Faut-il intégrer dans le périmètre de travail des productions qui sans être ni perdues, ni gaspillées, sont pires, car néfastes : tabac (près de 70 000 morts attribués par an en France), alcool (près de 50 000 morts attribués par an en France), etc ? La libération des surfaces affectées à ces productions (faibles pour le tabac, mais importantes pour la vigne) permettrait pourtant des productions alternatives de bois ou d’autres produits de biomasse susceptible de se substituer à des ressources carbonées fossiles. Boire ou conduire, le choix deviendrait-il celui du récipient dans lequel on verse l’alcool : son verre ou son réservoir ?

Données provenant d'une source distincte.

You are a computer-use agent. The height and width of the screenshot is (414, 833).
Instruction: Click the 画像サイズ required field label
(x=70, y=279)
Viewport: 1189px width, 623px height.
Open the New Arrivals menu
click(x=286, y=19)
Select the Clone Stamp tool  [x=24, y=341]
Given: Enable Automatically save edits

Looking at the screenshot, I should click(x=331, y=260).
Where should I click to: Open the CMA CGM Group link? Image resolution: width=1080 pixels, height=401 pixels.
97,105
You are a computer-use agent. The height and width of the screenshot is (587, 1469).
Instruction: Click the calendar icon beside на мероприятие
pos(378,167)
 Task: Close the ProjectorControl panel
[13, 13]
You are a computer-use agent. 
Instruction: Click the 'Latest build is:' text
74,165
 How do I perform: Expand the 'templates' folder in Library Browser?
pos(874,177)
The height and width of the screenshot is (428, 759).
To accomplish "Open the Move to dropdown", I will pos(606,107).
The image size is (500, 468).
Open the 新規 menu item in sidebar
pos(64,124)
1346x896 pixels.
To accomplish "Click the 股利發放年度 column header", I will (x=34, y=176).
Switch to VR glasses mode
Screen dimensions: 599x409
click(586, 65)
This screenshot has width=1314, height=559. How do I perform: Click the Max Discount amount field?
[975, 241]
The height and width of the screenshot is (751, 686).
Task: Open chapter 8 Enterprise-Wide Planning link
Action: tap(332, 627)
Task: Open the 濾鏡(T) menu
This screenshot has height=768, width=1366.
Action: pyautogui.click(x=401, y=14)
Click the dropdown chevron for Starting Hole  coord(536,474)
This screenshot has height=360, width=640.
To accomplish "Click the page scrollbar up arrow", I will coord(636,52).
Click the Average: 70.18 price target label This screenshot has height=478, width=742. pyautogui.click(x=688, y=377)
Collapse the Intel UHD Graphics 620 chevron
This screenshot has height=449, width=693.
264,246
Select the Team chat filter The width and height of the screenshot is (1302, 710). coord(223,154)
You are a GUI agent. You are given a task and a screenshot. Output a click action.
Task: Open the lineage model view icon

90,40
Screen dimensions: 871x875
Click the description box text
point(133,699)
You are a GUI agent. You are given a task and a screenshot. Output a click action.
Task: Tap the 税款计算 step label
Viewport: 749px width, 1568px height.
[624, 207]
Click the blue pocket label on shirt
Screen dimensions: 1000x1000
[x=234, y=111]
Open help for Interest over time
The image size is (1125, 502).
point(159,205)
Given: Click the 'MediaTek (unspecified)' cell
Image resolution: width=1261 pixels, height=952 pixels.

L’Étude sur la création de valeur et les coûts sociétaux du système alimentaire français de « Basic » publiée en novembre 2024 soulève-t-elle des questions de pertes et gaspillages ? Les 48 Mds€ de soutiens publics apportés en 2021 au système alimentaire ne favorisent-ils pas les pertes et gaspillages et pire, des comportements alimentaires néfastes à la santé et au bien public ? Peut-on se satisfaire que près de la moitié de la population française souffre des conséquences d’un surpoids ou d’obésité [1].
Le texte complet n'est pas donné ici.